Could you retype all of the entries exactly, without their pictures?

───── DATA SHOWN

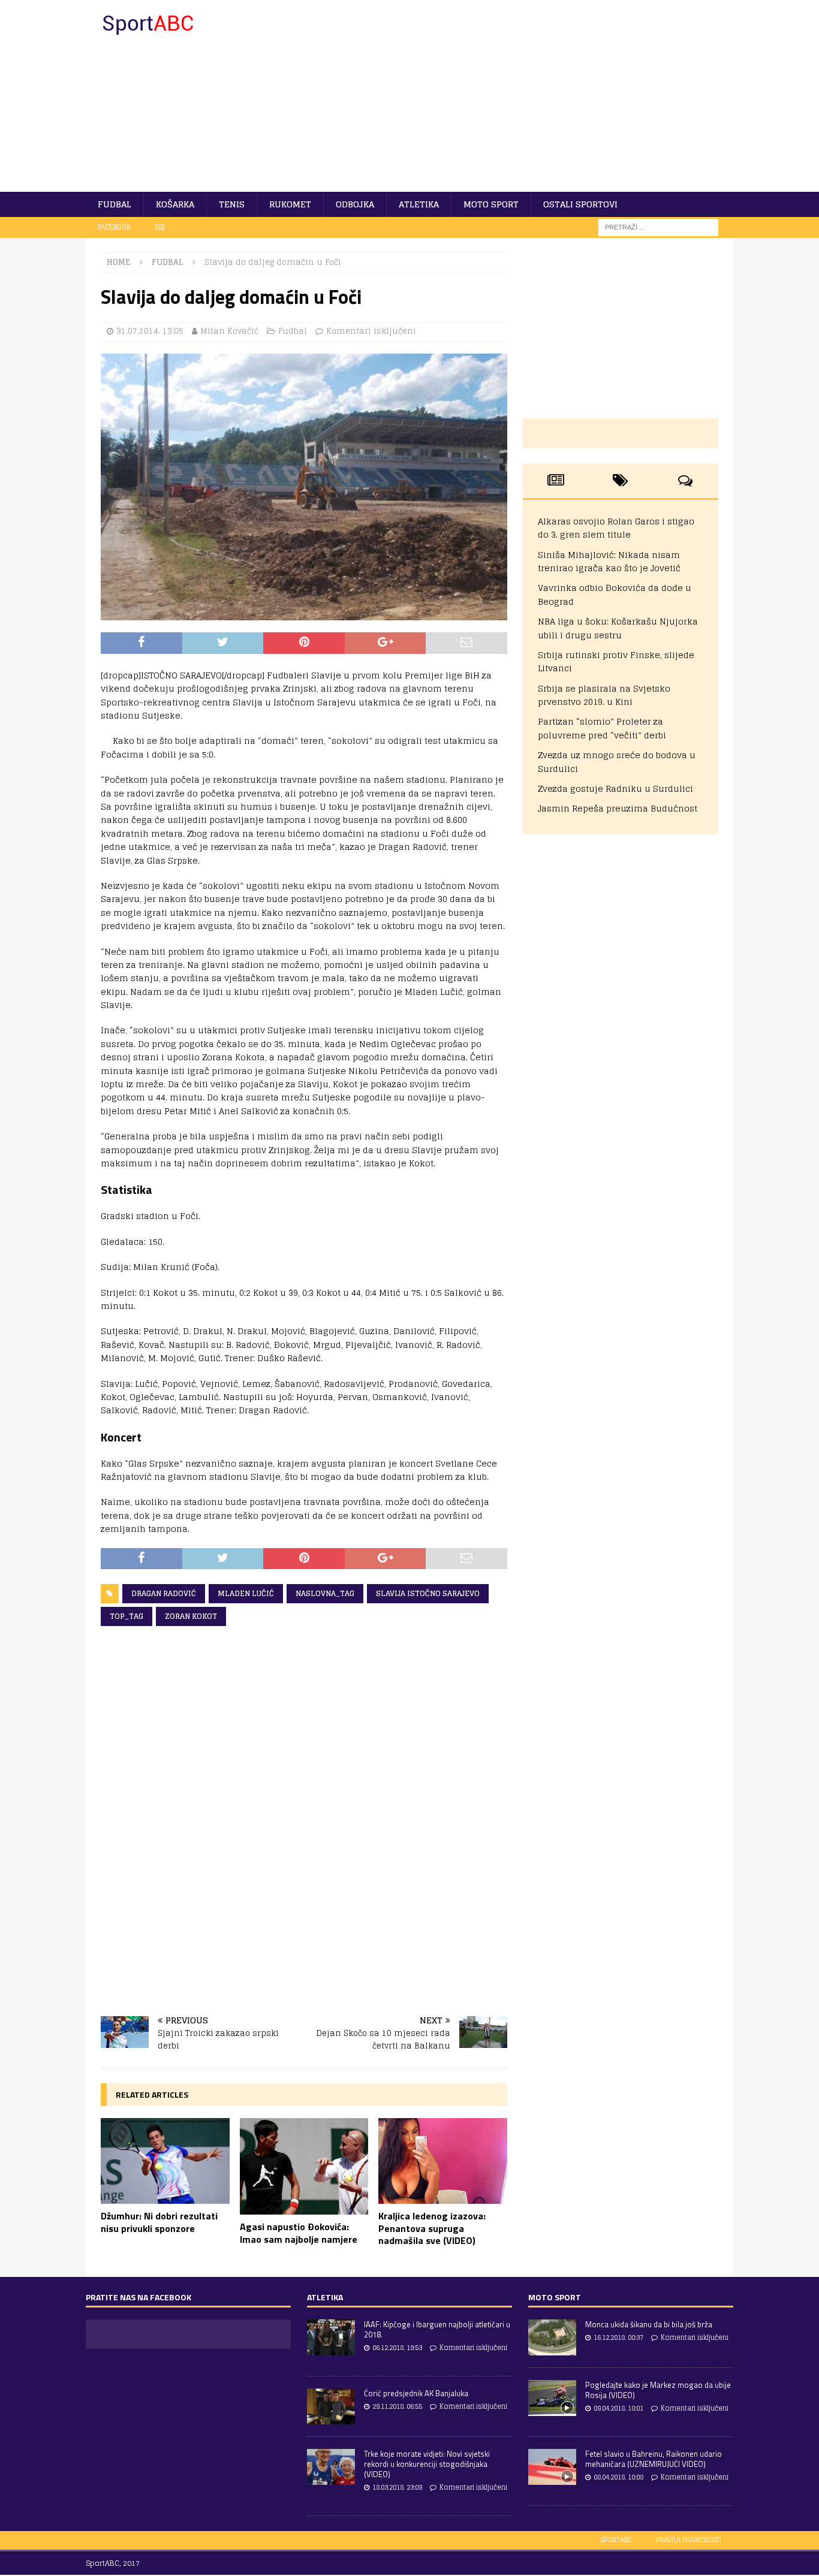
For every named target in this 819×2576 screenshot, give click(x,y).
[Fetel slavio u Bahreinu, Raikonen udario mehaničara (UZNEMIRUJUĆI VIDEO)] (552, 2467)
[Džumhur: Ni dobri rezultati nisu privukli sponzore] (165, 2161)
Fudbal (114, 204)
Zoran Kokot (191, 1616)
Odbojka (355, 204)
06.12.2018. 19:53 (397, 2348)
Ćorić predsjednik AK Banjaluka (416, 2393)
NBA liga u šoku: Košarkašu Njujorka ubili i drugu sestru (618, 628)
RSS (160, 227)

──────────

● **THE COMPLETED TASK**
For every named target in this 819×2576 screenshot, give click(x,y).
[Fetel slavio u Bahreinu, Raikonen udario mehaničara (UZNEMIRUJUĆI VIDEO)] (552, 2467)
[Džumhur: Ni dobri rezultati nisu privukli sponzore] (165, 2161)
Fudbal (114, 204)
Zoran Kokot (191, 1616)
Odbojka (355, 204)
06.12.2018. 19:53 (397, 2348)
Ćorić predsjednik AK Banjaluka (416, 2393)
NBA liga u šoku: Košarkašu Njujorka ubili i drugu sestru (618, 628)
RSS (160, 227)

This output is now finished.